Let me talk about the issue first, and how we can fix it. Later, we will discuss the lessons we learned from it.

Issue we faced

A couple of days back, we received a huge number of support incidents from the users across the globe stating that they were not able to access SharePoint portal. For some reason, the issue was intermittent. The site used to load fine at times, but all of a sudden, it stopped loading. We decided to login to each WFE servers in the farm and identify the one which was throwing the bad request. Listed below are the steps which we did initially to identify the root cause.
the troubleshooting steps done by us, initially:

  1. Tried loading the problematic site from our end and checked whether we’re able to reproduce the issue from our end.

  2. Once we confirmed that we were able to reproduce the issue, we changed the host file entry to point to all the WFE’s in the farm and tried to load the site. This was done to identify which WFE server threw the bad request.

  3. During this process, we happened to notice some abnormal behavior in two servers (i.e. WFE1 & WFE 2) of the SharePoint farm. The CPU/RAM utilization in these two servers was continuously hitting 100% and because of that, all the requests going to these servers were failing. The server was almost in an unresponsive state.

  4. We took a look at the event viewer and found many entries related to McAfee Anti-virus software update process getting failed. Then, I opened the McAfee console to understand what’s happening; as expected, I could find many update failures. I pulled the McAfee logs and found many entries related to that.

  5. In addition to that, we also noticed entries in the ULS logs about the SharePoint farm trying to run a configuration change by itself. It was also invoking an upgrade process. The w3wp.exe SharePoint worker process was also consuming heavy RAM.

  6. Now, given the fact that we noticed so many weird entries in the logs, we planned to reboot the server and see if that helped. And yes, it helped and the issue was resolved.

  7. However, the server reboot was just a week away and we wanted to identify what exactly triggered this because we noticed some weird entries in the SharePoint logs about automatic configuration change and upgrade process. Hence, we decided to open a support case with Microsoft for a detailed RCA.

Now, let’s take a look on what Microsoft had to say to us about this issue ….

Troubleshooting steps done by Microsoft

We captured the ULS logs on the exact time the issue was reported and shared the same to Microsoft (please note that this issue which we are currently talking about is a non-reproducible one, meaning: we were not able to reproduce the same behavior to Microsoft as this happened only once. After the server reboot, everything looked normal). Microsoft analyzed the logs and this is what they found ….

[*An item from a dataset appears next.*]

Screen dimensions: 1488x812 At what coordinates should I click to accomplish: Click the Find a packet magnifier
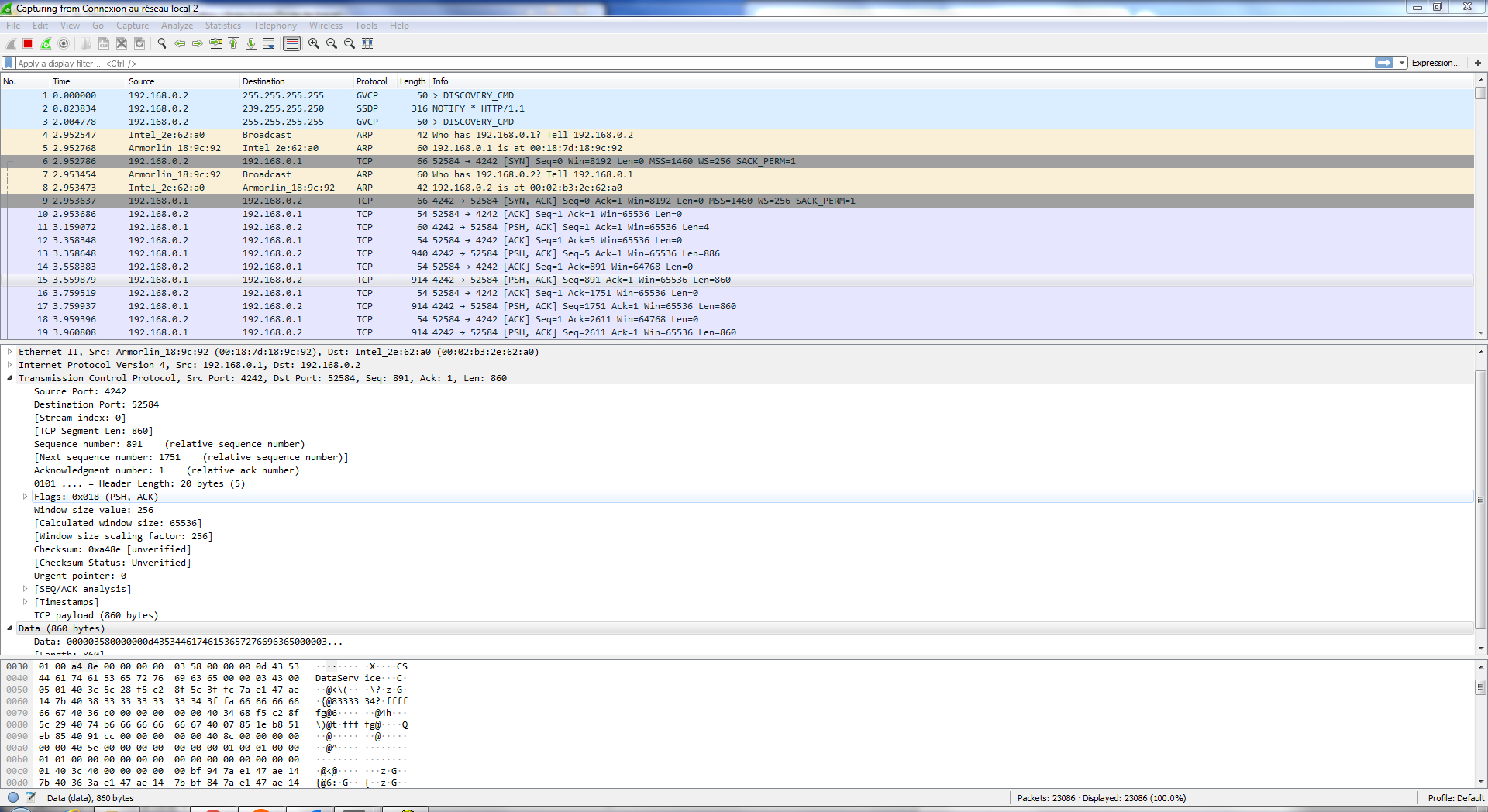click(162, 43)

A huge performance issue was identified, as you can see in the logs below:

logs

AppDomain recycling was happening very frequently (shown below).

logs

logs

The App domain recycling was happening on both the WFE’s, as shown in the ULS logs screenshot below:

logs

What we identified after analyzing the logs?

Now, based on the above analysis, we identified that the root cause of this issue was the AppDomain recycling happening very frequently. This is an isolation process within the W3WP process of the web application. This process went on recycling and that caused the performance issue of the environment.

The possible root cause for this App Domain recycle can be because of the below mentioned two reasons:

  • AV exclusions are not implemented in your SharePoint farm as per the article below. Certain folders may have to be excluded from antivirus scanning when you use file-level antivirus software in SharePoint.

  • The application restarts may occur in some situations when any processes accessing Web.config file in the root of the application, the Machine.config file, the Bin folder, or the Global. asax file.

    In our case, it’s the first one where we didn’t exclude the necessary files/folders from AV scanning and hence we decided to exclude the folders/files, as mentioned in the aforementioned article. These are SharePoint system related files/folders and they have to be excluded from AV scanning. Else, when a scheduled full scan kicks off in your SharePoint farm, it will start scanning these files too. Well, this will impact the performance of the SharePoint farm.

Lessons learned

If you’re planning to install Antivirus software in your SharePoint farm, please make sure that all the folders mentioned in this article are excluded from getting scanned. These are SharePoint system related files & folders; and every time the AV scan engine tries to scan these files, it puts the farm on risk as the scanning process will interfere the SharePoint’s operations.